## What you need to do
If a line in the entries includes "Given", show that line.
════════════════
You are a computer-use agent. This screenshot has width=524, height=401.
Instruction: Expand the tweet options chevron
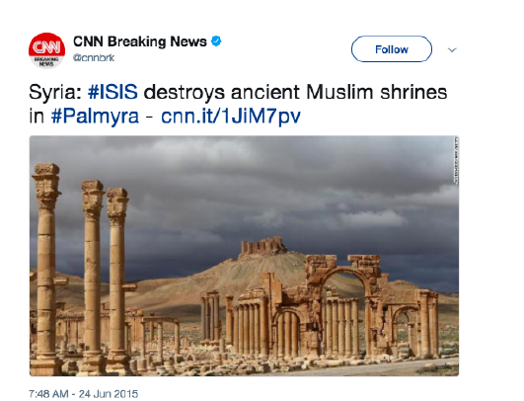pos(452,50)
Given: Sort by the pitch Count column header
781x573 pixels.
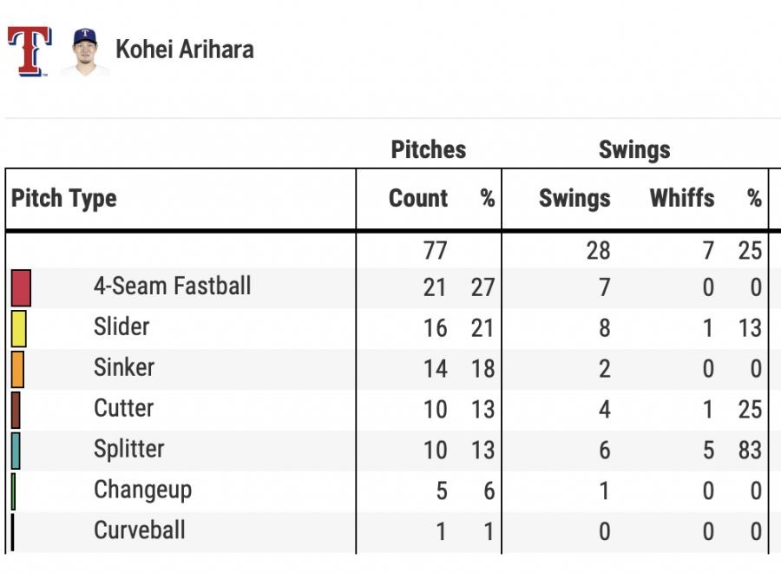Looking at the screenshot, I should [418, 198].
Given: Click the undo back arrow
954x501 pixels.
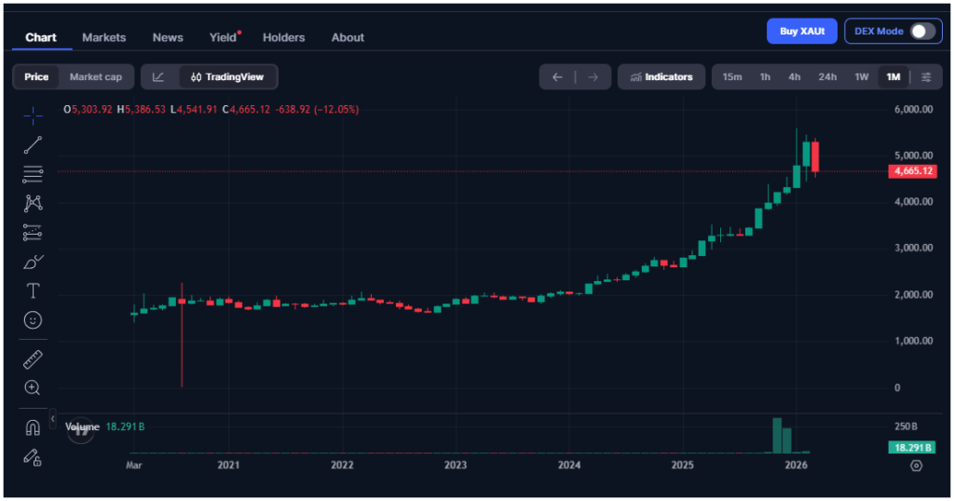Looking at the screenshot, I should tap(557, 76).
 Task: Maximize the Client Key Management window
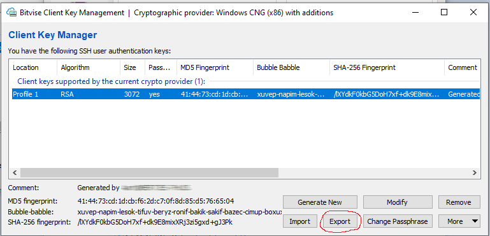[443, 13]
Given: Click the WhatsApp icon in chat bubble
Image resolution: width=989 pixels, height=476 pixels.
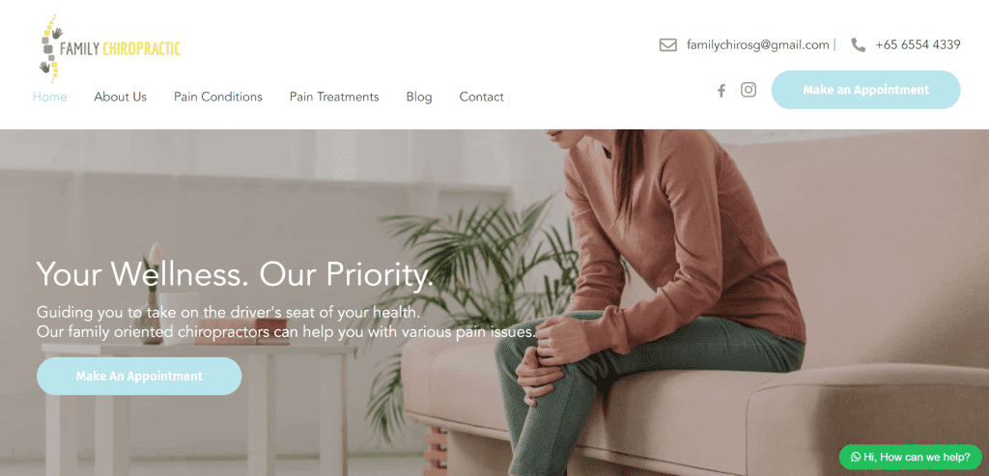Looking at the screenshot, I should pyautogui.click(x=856, y=457).
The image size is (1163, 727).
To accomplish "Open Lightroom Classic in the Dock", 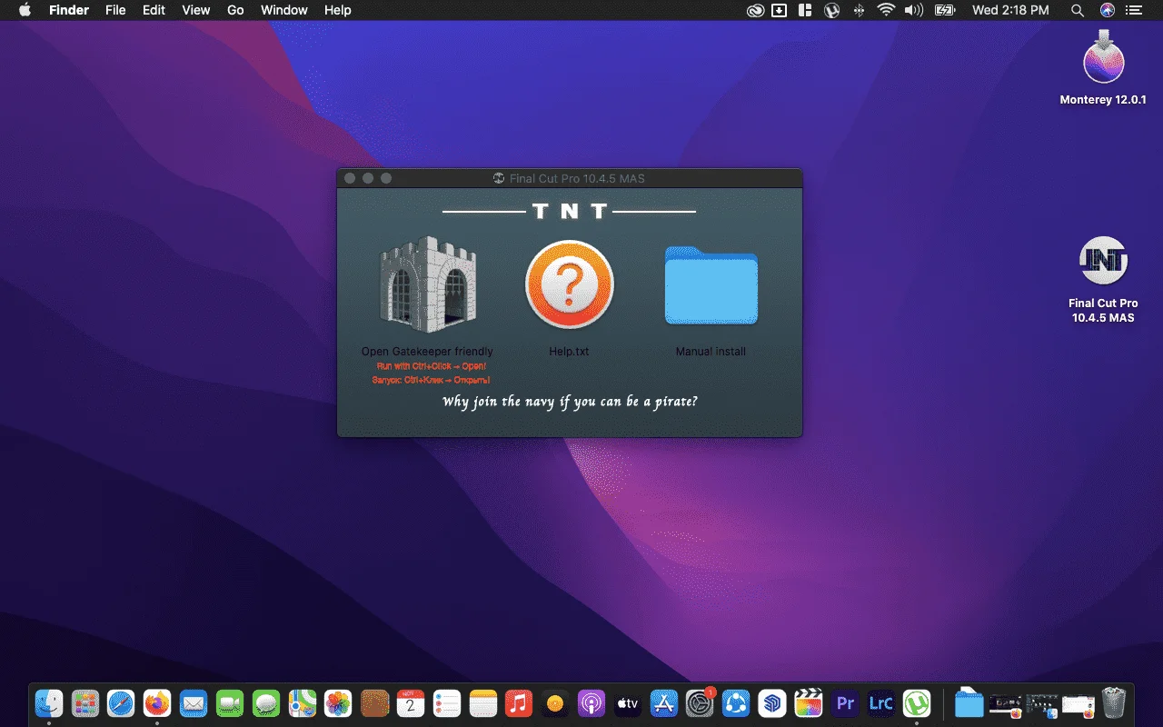I will 881,703.
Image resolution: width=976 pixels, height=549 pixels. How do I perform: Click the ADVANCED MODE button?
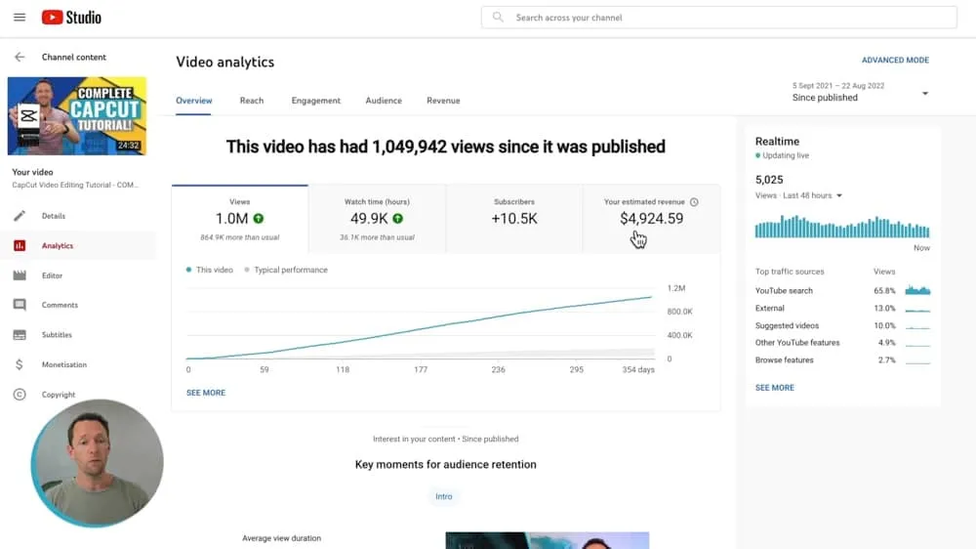click(x=895, y=61)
════════════════
## Problem solution
Given: Sort by the pitch Count column header
Given: Click the undo back arrow
Given: Click the WhatsApp icon in chat bubble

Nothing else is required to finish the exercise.